Well, didn't he say something?
I don't know if it's in the doc,
but I think he said something about
a pretty massive amount of advertisers
literally already leaving the platform.
I think twitter's
revenue has seen a noticeable decrease already by like a double digit percentage
cool um i mean yeah with how one of the things advertisers like left wing right wing, you know, tech or farming equipment, whatever, right?
Okay, a thing that advertisers like is that the platforms and publications that they work with have consistency and stability.
And right now, no matter what my leanings were, religious, political, or whatever else, right? Like pick a hot button
topic and let's say that, one side or the other. What I would not like is the amount of upheaval
that I've seen on the platform in just the short week that Elon's been in charge.

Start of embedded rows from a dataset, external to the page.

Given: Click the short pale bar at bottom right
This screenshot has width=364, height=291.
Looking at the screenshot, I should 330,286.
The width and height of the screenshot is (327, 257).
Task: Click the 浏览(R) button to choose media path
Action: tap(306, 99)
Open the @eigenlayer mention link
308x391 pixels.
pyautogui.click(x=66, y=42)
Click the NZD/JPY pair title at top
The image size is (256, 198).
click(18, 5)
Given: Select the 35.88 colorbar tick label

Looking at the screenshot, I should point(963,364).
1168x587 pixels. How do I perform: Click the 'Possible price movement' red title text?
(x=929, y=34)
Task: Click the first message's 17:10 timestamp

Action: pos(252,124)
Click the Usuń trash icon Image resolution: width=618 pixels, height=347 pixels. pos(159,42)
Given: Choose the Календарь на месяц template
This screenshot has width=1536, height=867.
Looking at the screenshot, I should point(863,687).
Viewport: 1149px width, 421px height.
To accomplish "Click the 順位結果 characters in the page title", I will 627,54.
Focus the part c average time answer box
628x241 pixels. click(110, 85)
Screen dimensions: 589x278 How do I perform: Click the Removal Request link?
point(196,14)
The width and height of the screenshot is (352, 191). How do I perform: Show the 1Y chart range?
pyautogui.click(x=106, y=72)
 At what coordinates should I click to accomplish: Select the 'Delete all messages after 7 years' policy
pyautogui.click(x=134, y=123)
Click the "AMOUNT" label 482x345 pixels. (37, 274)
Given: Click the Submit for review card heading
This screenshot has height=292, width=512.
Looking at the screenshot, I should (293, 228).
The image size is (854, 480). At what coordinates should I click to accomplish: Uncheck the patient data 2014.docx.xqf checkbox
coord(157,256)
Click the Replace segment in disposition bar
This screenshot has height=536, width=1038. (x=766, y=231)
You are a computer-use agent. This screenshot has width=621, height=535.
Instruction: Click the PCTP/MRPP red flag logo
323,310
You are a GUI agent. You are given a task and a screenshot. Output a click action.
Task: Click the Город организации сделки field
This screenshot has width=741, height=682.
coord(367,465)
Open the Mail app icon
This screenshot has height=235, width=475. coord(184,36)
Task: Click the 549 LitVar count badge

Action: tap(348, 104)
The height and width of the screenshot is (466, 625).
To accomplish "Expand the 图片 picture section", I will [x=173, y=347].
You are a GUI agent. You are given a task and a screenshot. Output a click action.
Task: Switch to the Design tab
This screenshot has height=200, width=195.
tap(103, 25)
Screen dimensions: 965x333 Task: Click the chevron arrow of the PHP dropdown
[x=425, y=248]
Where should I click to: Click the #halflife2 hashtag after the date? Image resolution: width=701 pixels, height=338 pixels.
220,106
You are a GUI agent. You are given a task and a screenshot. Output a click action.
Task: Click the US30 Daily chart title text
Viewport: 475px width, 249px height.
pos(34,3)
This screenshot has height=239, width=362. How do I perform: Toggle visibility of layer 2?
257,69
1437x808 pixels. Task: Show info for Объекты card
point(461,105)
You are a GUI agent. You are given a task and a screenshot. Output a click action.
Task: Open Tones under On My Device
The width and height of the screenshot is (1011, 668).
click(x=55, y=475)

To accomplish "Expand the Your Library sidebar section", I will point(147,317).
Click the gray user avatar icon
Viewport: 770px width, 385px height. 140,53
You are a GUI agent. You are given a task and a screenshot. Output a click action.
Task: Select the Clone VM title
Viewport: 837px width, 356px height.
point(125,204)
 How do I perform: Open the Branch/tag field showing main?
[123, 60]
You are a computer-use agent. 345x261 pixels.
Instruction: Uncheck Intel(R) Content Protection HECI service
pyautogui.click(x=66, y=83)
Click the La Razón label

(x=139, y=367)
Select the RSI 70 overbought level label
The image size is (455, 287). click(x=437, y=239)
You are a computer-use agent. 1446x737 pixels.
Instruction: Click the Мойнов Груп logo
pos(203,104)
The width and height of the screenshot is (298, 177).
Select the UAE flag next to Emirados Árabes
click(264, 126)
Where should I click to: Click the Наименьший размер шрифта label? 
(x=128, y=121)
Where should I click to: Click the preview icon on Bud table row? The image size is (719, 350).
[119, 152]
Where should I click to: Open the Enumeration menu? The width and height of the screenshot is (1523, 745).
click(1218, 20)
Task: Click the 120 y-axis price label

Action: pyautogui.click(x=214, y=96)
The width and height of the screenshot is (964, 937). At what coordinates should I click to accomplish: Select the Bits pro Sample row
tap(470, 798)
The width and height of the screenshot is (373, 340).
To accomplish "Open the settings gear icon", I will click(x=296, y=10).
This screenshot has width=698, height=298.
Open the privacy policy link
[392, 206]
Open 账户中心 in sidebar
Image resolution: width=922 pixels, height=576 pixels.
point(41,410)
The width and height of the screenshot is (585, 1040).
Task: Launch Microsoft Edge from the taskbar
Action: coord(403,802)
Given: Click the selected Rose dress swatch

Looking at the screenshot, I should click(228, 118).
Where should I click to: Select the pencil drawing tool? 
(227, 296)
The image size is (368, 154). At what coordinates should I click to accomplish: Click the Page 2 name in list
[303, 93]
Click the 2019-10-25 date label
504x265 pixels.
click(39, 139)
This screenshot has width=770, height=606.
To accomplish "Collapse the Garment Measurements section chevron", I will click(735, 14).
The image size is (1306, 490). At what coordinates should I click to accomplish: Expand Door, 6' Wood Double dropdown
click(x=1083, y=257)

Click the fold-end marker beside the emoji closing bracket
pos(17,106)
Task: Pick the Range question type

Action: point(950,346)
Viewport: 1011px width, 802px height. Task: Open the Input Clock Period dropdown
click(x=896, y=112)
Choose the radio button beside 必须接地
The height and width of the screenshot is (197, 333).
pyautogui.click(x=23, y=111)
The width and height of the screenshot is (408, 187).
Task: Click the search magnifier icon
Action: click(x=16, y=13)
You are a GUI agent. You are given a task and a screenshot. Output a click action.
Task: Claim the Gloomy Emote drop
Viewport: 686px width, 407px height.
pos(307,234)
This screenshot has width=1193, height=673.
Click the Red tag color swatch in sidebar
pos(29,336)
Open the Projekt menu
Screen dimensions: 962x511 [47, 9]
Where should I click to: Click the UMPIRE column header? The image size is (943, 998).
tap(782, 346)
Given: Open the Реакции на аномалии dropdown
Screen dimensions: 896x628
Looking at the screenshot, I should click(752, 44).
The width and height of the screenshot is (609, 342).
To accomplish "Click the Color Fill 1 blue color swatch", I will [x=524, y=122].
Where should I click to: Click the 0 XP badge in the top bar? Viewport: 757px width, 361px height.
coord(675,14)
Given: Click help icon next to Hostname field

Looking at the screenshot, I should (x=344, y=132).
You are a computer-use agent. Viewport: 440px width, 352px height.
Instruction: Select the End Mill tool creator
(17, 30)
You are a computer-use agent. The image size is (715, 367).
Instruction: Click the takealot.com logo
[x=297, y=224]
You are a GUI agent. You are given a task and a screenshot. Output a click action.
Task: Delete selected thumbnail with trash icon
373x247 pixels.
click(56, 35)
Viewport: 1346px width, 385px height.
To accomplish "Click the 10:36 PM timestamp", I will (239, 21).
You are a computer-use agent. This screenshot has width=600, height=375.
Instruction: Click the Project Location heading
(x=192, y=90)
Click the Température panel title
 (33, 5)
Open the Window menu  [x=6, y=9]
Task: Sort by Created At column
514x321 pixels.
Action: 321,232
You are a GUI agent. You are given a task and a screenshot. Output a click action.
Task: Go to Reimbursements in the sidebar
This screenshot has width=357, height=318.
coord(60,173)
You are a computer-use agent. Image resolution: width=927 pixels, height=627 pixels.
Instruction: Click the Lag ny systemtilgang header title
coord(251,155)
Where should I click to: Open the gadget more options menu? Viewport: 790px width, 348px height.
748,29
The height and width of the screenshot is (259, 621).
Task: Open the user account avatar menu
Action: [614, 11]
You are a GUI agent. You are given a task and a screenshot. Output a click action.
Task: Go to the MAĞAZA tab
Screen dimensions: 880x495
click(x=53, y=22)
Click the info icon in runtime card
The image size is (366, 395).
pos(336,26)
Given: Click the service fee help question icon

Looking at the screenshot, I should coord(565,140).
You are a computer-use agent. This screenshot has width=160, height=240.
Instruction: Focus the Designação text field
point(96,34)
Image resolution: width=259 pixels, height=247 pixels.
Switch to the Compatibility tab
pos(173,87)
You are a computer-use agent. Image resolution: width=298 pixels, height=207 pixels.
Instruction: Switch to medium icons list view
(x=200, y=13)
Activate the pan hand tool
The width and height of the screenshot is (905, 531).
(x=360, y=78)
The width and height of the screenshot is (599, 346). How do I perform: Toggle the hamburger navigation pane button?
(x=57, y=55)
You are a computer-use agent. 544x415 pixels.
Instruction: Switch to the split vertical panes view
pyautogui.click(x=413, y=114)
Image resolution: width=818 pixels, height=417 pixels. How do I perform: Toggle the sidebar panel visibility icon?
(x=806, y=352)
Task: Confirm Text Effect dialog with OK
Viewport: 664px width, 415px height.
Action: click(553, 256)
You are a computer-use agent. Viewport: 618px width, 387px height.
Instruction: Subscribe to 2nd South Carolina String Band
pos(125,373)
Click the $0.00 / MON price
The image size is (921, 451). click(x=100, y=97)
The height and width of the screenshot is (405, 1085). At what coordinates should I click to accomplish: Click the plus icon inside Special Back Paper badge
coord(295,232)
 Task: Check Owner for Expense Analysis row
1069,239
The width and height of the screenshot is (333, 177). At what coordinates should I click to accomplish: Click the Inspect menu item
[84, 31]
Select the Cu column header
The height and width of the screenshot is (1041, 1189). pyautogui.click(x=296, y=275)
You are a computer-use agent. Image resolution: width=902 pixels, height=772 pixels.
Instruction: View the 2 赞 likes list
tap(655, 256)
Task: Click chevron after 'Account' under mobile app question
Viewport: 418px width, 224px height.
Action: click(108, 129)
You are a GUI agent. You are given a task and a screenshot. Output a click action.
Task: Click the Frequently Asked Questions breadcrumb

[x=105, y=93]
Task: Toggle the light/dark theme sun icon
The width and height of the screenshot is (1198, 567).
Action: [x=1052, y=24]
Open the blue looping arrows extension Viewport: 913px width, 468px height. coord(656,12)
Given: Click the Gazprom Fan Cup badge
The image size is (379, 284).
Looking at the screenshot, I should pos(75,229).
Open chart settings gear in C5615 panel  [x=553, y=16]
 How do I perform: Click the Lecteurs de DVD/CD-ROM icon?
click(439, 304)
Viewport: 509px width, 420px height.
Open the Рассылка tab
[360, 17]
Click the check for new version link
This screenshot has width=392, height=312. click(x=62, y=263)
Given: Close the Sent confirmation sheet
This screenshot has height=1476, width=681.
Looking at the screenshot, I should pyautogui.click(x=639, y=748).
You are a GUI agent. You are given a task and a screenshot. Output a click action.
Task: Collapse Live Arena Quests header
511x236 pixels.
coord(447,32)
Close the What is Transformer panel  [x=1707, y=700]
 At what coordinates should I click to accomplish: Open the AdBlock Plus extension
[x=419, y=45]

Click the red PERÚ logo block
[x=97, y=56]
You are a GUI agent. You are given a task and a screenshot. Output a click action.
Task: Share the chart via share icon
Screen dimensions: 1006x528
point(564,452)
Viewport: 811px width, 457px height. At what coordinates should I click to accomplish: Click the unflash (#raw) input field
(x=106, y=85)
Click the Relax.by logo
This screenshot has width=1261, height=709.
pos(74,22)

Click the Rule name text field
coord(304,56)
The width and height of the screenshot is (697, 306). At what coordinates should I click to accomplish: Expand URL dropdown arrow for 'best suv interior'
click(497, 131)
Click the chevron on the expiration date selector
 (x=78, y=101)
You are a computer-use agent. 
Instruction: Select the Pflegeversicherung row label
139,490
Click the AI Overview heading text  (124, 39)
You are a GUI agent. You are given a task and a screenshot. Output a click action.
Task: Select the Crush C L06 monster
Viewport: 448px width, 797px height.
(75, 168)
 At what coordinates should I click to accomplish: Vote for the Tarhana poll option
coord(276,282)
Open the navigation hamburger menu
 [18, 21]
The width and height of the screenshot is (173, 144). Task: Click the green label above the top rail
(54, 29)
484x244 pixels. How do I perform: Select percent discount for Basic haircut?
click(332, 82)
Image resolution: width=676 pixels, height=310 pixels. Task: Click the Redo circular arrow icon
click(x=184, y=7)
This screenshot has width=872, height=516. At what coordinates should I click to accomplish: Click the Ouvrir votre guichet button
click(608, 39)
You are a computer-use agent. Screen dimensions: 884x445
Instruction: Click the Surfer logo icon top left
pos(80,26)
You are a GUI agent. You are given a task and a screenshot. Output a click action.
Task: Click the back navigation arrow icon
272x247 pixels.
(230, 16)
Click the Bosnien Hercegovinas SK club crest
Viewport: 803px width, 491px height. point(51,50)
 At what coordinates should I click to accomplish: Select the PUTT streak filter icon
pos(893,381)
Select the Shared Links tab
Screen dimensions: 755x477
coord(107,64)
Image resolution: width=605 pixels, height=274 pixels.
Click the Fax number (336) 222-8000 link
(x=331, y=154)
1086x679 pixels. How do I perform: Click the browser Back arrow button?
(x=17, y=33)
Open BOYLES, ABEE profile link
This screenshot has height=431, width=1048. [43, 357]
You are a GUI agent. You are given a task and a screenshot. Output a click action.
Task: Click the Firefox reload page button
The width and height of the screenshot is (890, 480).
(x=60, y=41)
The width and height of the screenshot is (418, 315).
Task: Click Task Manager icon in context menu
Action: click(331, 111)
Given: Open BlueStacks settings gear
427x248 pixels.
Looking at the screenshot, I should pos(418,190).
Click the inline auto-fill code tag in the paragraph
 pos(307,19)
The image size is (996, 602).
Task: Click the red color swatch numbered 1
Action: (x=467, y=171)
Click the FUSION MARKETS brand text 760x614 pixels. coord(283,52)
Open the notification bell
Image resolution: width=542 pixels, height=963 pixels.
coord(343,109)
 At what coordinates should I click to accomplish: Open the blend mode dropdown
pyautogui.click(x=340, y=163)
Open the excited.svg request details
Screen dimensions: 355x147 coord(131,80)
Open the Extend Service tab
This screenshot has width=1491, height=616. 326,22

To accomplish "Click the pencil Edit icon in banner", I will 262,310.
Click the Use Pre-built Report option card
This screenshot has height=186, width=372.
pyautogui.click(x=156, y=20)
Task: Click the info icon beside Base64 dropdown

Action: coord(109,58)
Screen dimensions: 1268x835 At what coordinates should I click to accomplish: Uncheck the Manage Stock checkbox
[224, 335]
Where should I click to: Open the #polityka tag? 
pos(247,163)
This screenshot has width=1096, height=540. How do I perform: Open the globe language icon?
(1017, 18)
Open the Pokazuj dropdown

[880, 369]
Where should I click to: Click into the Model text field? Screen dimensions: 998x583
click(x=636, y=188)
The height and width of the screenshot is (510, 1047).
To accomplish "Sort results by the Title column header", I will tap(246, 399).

And this is not
one of our discussion questions, but this is something that i want to pivot to
is how terrifying is it i actually didn't realize until the whole you know meta investment fiasco
just zuckerberg wanting to spend like tens of billions of dollars a year on the metaverse even
though his investors hate it i didn't actually realize until I was digging into some articles about that, that he owns 55%
of the voting shares of Facebook. I didn't realize he was the sole monarch of Facebook. I thought,
yeah, public company, he's probably sold off a significant amount of it, and he has,
but the voting shares are still held majority by mark zuckerberg so think about this for a
minute between mark zuckerberg and elon musk basically the entire text-based social media
mainstream social media ecosystem is completely controlled by two billionaires
i mean if you include tv and radio doesn't it just make it three billionaires
um well no because you've got uh murdoch and you've got yeah bezos owns the washington post um like no matter which no matter which side you're on right that's bad that's terrible
it's unacceptable we're in trouble for real oh yeah definitely yeah bloomberg is another one
people mentioned also i found the exact quote.
He said, Twitter has had a massive drop in revenue
due to activist groups pressuring advertisers.
Massive drop in revenue.
Sounds a little spooky considering it's only been one week.
Yeah, that explains why he's trying to get
apparently this Twitter blue thing
with the verified users rolled out by like Monday.
That's going to be pretty tough given that you're not even able to get access to your office with your badge
i think until monday so um good luck with that
oh man oh man things. Things are interesting. More fun news?
Party in A3?
No, we should do sponsor spots.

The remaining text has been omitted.